Oleh karena itu, di Zona Ekonomi Eksklusif dalam hal ini ZEEI berhak melakukan penegakan hukum sesuai ketentuan hukum negara Indonesia.
Pada peristiwa KRI Imam Bonjol yang melakukan penembakan di ZEEI wilayah perairan Natuna terhadap kapal ikan berbendera China, adalah sudah sangat tepat, tidak ada kesalahan prosedur maupun pelanggaran terhadap hukum internasional maupun tindakan yang dianggap berlebihan karena dilaksanakan sesuai dengan protap TNI AL, meskipun saat itu telah terjadi insiden dengan coast guard China yang akan menghalangi upaya penangkapan 12 kapal ikan China.

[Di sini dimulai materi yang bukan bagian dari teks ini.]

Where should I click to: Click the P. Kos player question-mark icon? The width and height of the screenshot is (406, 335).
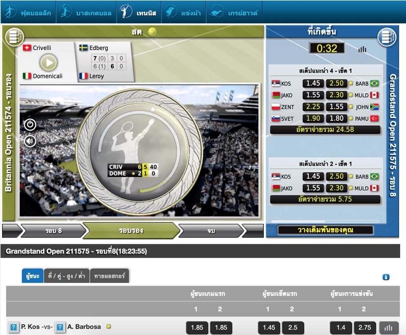tap(13, 327)
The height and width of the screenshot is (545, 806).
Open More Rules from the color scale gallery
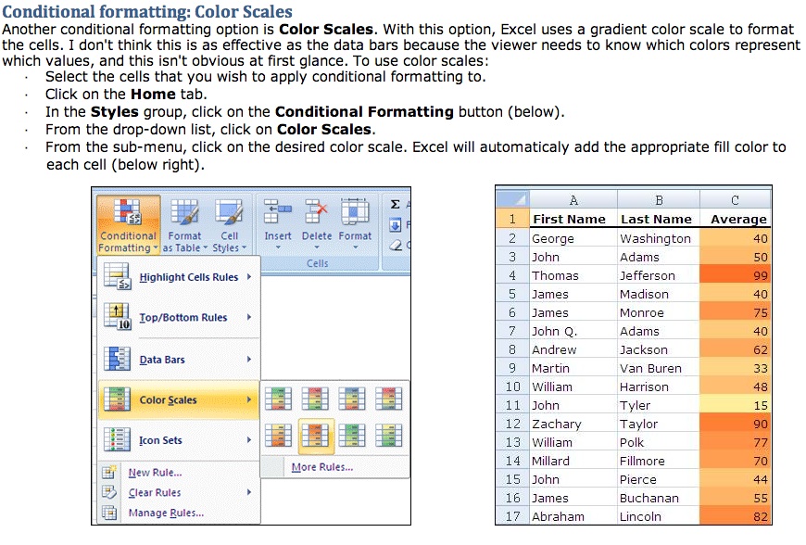[324, 466]
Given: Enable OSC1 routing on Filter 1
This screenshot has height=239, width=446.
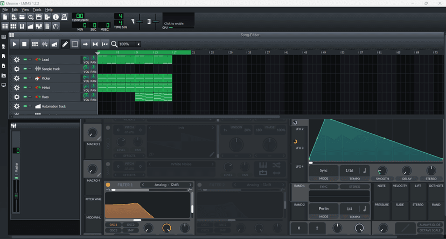Looking at the screenshot, I should (x=114, y=224).
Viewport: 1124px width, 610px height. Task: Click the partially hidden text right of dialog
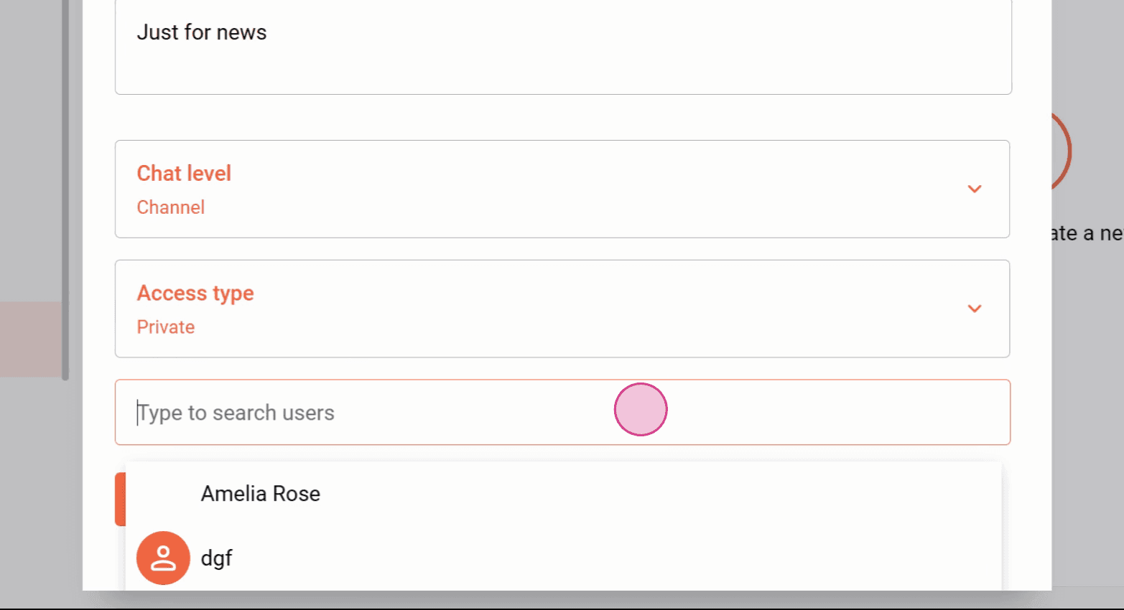(1087, 233)
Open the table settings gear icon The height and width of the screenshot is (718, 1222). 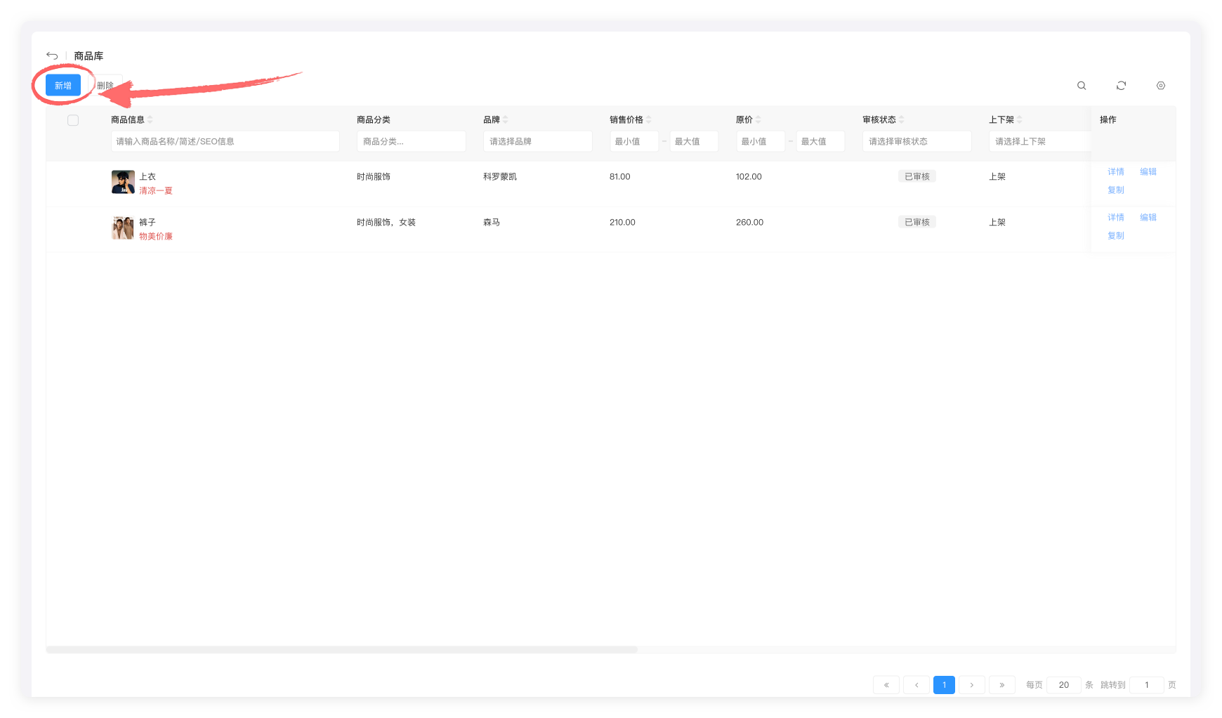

Adalah sangat keliru apabila ada yang berpendapat kejadian tersebut merupakan pelanggaran terhadap hukum internasional dengan mensittir pasal 73 dan pasal 111 UNCLOS, dengan penjelasan sebagai berikut:
- Tidak ada 1 ayatpun di dalam pasal 73 dan pasal 111 UNCLOS 1982 yang menyebutkan larangan untuk melakukan penembakan di wilayah ZEEI.
- Bahkan didalam pasal 73 ayat 1 Negara pantai dalam melaksanakan hak berdaulatnya untuk melakukan eksplorasi, eksploitasi, konservasi dan pengelolaan sumber kekayaan hayati di zona ekonomi eksklusif mengambil tindakan demikian, termasuk menaiki kapal, memeriksa, dan menangkap dan melakukan proses peradilan, sebagaimana diperlukan untuk menjamin ditaatinya peraturan perundang-undangan yang ditetapkannya sesuai dengan ketentuan konvensi ini.
Berarti negara diberi wewenang penuh sesuai dengan konvensi ini untuk melakukan penegakan hukum sampai dengan proses peradilan. Mungkinkah dalam rangka pentaatan pemaksaan negara tidak menggunakan Power of Authority adalah suatu hal yang mustahil.
- Walaupun dalam ketentuan pasal 73 ayat (2) dan (3) yang mengamanatkan kapal yang ditangkap dan awak kapalnya harus segera dilepas setelah diberikan jaminan dan tidak ada hukuman kurungan maupun bentuk hukuman badan lainnya tidak berarti bahwa dalam rangka penegakan hukum kita menjadi lemah atau diartikan karena laut bebas maka kita tidak boleh menggunakan kekerasan atau senjata.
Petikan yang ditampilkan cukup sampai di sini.